Update: March 17, 2023
Bitwarden says it’s releasing an update next week that changes autofill behavior on pages with iframe elements. According to Gary Orenstein, Chief Customer Officer at Bitwarden, the service will make a distinction between “trusted” domains (any URL saved by the user to a password vault entry or part of Bitwarden’s default list of known, legitimate sites) and “untrusted” domains (web addresses that don’t match info saved in your password vault or Bitwarden’s default list of legitimate sites).
For trusted domains, when you open a page with an iframe login form, autofill will work as before—user credentials automatically fill in.
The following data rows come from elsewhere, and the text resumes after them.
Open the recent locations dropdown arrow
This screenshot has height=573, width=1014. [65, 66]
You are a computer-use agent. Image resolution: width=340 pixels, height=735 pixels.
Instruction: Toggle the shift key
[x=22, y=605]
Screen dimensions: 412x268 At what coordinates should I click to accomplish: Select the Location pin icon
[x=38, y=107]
This will happen either immediately upon page load if you have the “Autofill on page load” feature turned on (which I’ve called “preemptive autofill” above, and remains off by default), or if you manually trigger the autofill.
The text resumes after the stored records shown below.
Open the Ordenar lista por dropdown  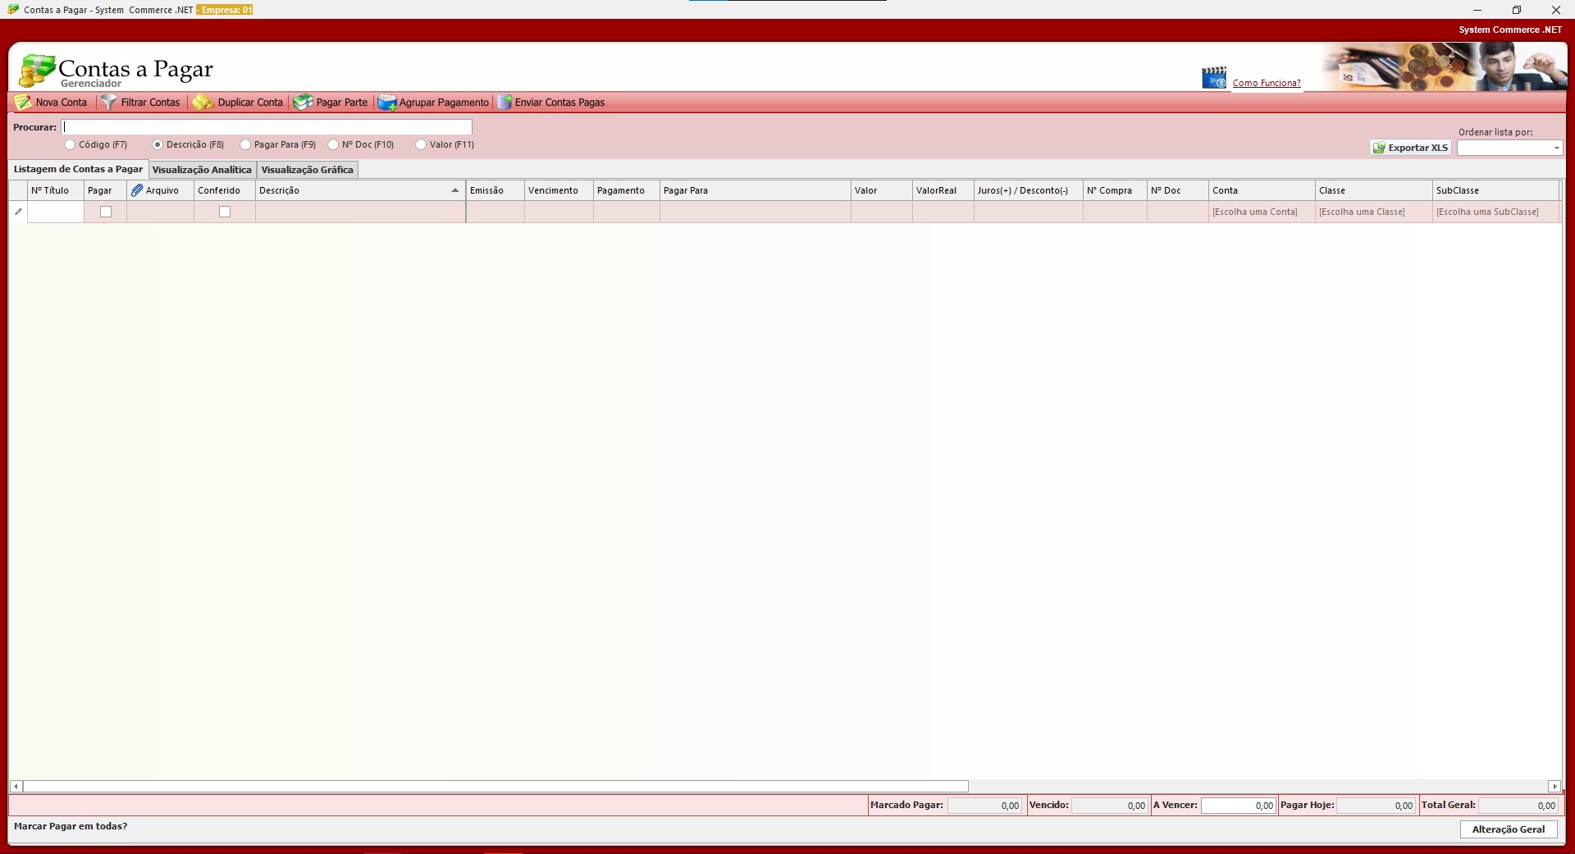(1509, 148)

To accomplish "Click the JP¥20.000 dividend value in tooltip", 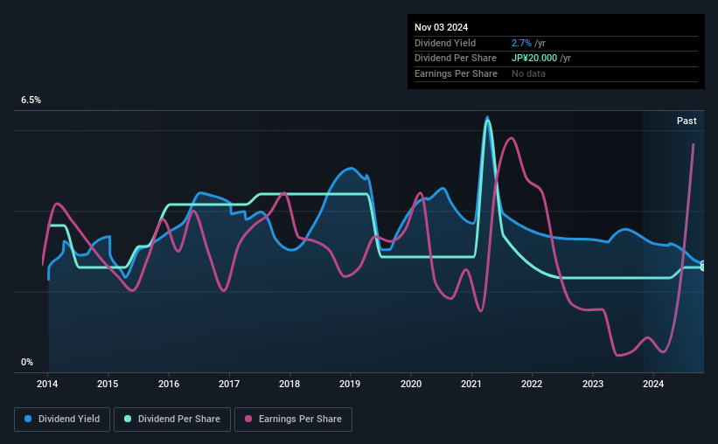I will click(534, 59).
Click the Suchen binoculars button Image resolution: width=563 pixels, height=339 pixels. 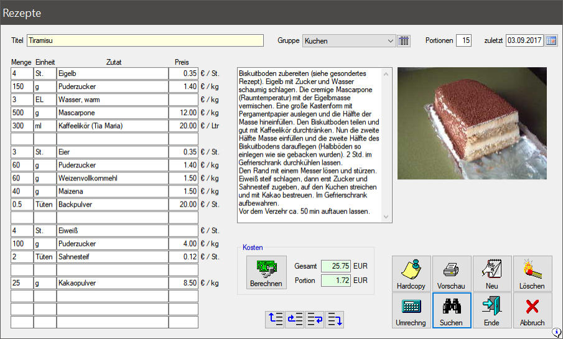point(452,310)
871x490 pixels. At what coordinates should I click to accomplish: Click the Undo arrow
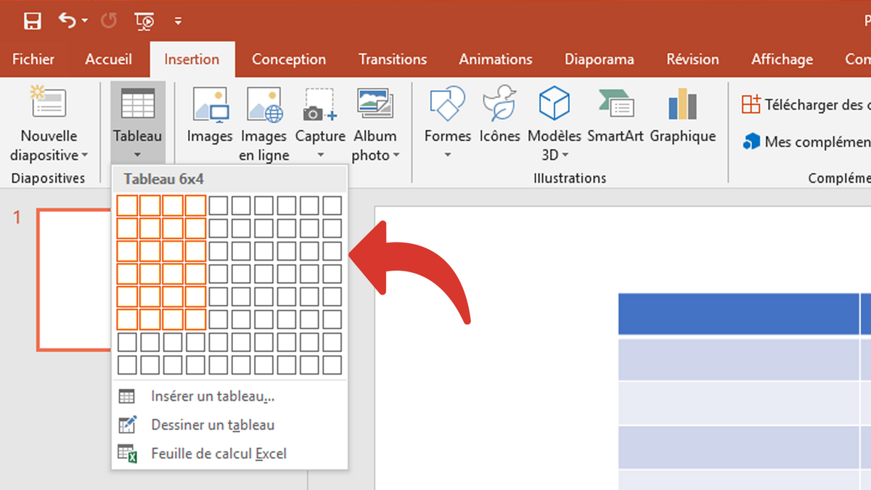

For untrusted domains, Bitwarden will react in one of two ways. If you’ve enabled the “Autofill on page load” feature (which I’ve called “preemptive autofill” above), the form will not automatically be filled in. If you manually trigger autofill, Bitwarden will pop up a warning with the URL and ask whether to proceed or cancel. These alerts will always trigger unless a user adds the URL to the password vault entry. Unsecure sites (http) related to a trusted domain will also cause a warning to appear.
Bitwarden is, however, keeping the same default matching rules as before this update—any URL that matches a base domain (e.g., www.google.com and keep.google.com) saved to your password vault or on Bitwarden’s default match list will be considered trusted. That means subdomains for trusted domains still get a pass.
With this revamp, Bitwarden is about on par with other password manager services that warn users before they fill in iframe login forms. However, if you’d like to exert more control over how matching works, you can adjust domain matching rules from within Bitwarden’s settings: either across your entire vault (Settings > Auto-fill> Default URI match detection within the browser extension) or per entry. You can actually add more than one URL to a password vault entry, and also set different matching rules for each. If you prefer stricter security controls, you may want to switch your match rules from “base domain” to “exact.” You can also flip it to “never” to disable autofill all together. Hit up Bitwarden’s help pages for more details on how each option (e.g., base domain, host, regular expression, etc.) works.